As Amended: November 20, 2003
August 1, 2004

EMPLOYMENT AGREEMENT

EMPLOYMENT AGREEMENT (the "Agreement") dated as of December 1, 2000 between
INKINE PHARMACEUTICAL COMPANY, INC., a New York corporation ("Employer"), and
MARTIN ROSE, M.D., J.D. ("Employee")

    Background.        Employee has been employed by Employer in various
capacities. Employer and Employee mutually agree to the employment of Employee
as Executive Vice President Research and Development.

        NOW THEREFORE, in consideration of the foregoing and of the mutual
covenants and agreements hereinafter set forth, the parties hereto, intending to
be legally bound hereby, agree as follows:

    1.        Employment. Employer hereby employs Employee, and Employee hereby
accepts such employment and agrees to perform his duties and responsibilities
hereunder, in accordance with the terms and conditions hereinafter set forth.

  1.1 Employment Term.
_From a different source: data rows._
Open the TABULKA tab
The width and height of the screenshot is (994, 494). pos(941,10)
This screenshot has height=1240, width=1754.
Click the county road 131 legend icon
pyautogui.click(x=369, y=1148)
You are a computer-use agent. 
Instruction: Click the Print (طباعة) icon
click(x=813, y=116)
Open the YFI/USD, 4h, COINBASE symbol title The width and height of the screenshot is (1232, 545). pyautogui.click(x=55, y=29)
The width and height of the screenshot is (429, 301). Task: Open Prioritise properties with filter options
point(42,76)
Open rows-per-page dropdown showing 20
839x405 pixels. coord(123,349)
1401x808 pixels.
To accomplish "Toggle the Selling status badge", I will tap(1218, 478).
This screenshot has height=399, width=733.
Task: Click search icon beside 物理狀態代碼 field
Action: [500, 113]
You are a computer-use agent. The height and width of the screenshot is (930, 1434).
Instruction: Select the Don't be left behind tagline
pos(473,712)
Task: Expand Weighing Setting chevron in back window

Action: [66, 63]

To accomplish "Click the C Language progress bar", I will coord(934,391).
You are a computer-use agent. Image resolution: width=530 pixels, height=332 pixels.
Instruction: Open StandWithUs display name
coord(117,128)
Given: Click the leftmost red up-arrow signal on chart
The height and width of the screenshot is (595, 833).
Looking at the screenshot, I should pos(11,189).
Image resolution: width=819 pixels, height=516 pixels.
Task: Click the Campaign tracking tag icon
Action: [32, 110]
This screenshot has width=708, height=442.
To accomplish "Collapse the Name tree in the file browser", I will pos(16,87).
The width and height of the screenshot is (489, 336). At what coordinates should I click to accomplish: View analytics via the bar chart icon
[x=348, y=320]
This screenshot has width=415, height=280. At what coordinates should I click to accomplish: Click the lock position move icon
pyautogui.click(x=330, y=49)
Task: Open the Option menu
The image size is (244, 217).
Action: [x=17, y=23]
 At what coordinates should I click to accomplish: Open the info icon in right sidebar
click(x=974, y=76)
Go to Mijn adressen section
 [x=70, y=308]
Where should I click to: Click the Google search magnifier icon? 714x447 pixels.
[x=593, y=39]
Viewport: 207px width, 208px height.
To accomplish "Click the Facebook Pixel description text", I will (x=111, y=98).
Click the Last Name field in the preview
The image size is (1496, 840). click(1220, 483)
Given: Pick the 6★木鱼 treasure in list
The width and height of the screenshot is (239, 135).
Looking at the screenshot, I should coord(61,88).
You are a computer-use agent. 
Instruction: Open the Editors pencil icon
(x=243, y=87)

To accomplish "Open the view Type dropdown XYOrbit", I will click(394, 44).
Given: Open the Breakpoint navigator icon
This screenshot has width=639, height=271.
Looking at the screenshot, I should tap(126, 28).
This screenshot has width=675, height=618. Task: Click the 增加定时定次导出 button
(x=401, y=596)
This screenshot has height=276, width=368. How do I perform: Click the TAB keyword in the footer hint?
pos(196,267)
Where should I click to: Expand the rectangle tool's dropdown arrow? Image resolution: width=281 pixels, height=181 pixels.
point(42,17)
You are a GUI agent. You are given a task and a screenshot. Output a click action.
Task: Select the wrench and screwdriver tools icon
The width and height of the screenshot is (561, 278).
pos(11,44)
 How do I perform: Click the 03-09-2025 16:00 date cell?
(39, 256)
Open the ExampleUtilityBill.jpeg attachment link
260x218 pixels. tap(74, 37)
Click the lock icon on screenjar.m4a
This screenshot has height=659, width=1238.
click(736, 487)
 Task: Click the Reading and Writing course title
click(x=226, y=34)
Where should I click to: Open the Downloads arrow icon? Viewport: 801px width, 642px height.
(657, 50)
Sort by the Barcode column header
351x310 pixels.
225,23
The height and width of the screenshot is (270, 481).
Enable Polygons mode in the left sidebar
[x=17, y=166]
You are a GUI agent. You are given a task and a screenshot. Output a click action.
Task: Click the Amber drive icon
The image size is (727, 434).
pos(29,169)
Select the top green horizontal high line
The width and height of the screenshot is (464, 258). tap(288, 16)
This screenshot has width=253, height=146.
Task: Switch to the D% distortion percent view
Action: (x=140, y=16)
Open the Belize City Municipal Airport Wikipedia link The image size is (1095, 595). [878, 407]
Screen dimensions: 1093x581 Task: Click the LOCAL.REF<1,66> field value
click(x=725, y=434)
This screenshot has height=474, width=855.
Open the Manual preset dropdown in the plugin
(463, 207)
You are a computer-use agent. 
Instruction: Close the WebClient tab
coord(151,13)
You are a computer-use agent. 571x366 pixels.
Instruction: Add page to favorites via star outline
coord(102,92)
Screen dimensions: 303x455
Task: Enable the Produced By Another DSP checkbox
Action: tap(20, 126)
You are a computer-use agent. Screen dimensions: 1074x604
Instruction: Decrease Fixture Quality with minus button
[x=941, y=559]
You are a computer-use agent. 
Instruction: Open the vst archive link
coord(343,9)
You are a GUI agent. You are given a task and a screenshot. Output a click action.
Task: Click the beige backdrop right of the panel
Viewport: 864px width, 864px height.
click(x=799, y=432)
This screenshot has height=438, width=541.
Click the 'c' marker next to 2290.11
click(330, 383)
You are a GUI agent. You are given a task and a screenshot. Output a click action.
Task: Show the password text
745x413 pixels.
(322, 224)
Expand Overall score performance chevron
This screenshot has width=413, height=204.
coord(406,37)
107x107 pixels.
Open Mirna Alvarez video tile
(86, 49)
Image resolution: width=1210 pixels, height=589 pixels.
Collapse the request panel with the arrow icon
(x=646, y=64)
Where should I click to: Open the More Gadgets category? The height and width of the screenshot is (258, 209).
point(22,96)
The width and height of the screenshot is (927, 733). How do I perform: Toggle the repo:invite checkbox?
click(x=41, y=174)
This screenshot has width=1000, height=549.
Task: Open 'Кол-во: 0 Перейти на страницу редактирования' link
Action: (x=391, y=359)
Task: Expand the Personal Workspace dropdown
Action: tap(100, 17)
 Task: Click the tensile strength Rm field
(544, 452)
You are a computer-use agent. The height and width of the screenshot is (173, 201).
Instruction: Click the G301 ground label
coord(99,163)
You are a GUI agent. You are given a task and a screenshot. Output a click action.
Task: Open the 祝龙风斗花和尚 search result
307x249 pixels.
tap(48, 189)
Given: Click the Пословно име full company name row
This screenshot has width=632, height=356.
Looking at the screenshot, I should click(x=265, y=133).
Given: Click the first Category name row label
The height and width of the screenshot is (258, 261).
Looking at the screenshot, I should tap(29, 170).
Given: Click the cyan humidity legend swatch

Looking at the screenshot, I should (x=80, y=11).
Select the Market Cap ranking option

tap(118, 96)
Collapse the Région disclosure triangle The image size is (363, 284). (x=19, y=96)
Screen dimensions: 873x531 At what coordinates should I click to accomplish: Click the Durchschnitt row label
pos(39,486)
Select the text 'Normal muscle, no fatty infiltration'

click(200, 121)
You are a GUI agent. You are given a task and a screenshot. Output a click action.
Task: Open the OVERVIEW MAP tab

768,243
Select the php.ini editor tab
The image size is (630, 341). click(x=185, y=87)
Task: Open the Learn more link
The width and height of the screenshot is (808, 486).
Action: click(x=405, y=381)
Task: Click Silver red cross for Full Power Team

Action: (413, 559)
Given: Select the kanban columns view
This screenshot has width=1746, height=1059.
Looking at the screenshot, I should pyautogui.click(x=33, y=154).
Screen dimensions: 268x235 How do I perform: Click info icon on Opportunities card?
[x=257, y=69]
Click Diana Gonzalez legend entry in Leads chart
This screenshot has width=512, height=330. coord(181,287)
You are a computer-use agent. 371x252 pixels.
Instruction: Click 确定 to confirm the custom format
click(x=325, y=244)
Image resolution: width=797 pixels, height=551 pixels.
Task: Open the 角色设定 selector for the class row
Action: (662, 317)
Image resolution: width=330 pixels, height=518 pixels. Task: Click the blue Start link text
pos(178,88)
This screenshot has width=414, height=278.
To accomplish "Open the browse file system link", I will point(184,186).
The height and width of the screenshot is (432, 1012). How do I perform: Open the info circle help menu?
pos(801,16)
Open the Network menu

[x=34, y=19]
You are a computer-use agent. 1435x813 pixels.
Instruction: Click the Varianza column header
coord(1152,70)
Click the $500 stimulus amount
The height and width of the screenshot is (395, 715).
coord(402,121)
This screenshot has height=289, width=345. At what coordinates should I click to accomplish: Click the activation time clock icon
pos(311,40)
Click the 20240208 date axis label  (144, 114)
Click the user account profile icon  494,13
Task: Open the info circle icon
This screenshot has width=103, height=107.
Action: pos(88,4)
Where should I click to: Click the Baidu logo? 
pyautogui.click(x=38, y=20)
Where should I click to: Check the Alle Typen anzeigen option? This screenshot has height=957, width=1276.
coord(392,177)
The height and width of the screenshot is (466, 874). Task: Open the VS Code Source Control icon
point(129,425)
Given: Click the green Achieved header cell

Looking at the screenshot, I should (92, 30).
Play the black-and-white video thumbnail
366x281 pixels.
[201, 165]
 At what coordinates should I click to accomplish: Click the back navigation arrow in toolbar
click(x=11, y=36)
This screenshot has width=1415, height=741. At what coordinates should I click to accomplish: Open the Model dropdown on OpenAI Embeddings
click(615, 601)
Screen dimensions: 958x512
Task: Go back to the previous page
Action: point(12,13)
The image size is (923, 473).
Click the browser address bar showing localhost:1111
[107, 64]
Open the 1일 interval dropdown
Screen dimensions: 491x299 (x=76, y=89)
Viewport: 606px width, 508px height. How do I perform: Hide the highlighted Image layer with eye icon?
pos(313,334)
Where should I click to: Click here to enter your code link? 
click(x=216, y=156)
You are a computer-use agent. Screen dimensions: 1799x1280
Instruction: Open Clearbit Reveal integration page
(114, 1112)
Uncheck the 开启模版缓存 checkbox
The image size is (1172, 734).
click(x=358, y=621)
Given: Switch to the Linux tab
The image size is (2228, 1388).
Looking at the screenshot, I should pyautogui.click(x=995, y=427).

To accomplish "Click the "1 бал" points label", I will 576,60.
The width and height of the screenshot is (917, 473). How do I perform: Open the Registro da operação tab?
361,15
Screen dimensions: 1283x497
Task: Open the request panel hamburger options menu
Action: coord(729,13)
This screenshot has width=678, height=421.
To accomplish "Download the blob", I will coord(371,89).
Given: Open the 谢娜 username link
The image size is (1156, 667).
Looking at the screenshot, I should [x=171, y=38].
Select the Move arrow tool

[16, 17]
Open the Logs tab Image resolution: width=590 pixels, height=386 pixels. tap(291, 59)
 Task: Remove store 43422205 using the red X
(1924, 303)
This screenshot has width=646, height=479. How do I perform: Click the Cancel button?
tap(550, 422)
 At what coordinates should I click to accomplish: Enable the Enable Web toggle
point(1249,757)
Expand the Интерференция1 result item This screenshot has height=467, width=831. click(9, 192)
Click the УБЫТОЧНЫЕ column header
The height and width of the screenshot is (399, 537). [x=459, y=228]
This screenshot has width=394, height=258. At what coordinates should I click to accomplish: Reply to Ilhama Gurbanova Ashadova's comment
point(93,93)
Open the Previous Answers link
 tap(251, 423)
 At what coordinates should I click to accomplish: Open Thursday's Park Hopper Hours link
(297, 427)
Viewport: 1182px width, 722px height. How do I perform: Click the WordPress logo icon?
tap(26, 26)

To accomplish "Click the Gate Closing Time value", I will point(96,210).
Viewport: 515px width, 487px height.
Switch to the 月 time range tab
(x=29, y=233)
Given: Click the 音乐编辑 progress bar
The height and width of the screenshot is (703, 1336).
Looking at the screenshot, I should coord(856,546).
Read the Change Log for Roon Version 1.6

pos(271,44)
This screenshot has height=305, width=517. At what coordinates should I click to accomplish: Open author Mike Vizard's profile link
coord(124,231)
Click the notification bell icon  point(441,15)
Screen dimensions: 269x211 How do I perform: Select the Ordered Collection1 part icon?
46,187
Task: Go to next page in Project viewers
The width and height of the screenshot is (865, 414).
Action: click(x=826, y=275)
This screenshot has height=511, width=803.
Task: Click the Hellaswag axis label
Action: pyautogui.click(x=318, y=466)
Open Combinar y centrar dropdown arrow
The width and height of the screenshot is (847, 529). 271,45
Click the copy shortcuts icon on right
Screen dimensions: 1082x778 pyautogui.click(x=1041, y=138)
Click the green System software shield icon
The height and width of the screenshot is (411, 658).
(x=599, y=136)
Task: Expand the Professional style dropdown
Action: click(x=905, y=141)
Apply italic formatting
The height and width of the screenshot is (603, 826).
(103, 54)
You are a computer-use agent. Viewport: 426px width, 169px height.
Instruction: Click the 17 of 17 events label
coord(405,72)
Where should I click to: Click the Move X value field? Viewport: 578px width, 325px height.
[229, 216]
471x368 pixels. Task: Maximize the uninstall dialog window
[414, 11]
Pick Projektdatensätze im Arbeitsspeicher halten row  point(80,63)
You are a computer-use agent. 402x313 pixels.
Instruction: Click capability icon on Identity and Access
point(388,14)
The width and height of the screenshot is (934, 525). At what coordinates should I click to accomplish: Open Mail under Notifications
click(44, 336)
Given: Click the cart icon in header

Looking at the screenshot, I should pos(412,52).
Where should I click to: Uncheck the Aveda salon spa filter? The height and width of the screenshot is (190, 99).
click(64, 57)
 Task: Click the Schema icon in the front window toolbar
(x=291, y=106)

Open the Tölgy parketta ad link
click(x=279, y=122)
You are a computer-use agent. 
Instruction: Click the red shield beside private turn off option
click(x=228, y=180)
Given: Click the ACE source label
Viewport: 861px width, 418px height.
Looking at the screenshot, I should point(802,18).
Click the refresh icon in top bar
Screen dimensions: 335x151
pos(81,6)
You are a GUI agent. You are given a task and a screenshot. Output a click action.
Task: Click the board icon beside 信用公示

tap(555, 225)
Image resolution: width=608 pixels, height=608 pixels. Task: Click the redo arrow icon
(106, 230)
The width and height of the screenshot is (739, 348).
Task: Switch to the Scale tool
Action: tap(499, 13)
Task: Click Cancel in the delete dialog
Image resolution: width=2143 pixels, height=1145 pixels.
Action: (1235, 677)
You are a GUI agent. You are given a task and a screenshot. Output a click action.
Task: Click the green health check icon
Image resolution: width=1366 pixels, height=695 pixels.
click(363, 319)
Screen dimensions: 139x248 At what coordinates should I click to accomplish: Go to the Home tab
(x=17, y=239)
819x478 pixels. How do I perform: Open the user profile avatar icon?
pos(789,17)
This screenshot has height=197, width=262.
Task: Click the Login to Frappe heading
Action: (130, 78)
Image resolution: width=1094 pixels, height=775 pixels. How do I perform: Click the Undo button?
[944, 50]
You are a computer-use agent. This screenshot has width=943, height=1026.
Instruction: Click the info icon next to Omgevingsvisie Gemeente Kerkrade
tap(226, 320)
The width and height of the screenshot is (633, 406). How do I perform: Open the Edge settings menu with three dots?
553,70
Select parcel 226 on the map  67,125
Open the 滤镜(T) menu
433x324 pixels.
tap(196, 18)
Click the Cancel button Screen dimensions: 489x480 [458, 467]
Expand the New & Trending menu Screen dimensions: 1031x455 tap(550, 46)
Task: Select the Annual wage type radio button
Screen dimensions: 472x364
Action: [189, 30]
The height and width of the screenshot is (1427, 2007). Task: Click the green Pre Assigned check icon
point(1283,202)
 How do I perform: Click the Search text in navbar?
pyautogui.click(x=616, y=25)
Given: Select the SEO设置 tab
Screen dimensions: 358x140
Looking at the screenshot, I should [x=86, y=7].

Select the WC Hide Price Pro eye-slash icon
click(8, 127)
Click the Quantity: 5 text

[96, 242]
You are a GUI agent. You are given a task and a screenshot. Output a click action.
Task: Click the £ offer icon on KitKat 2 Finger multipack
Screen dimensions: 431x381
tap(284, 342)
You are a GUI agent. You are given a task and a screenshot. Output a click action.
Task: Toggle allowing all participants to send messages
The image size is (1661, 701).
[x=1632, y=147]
The employment term of this Agreement shall be for a
period of one year and may be renewed in accordance with Section 1.2. The term
“Employment Term” shall refer to the initial Employment Term, which shall
commence on the date hereof and shall continue and end on the first anniversary
date of this Agreement (unless terminated prior thereto in accordance with
Section 4 hereof and, to the extent this Agreement is renewed pursuant to
Section 1.2, to the last day of any successive one year period.  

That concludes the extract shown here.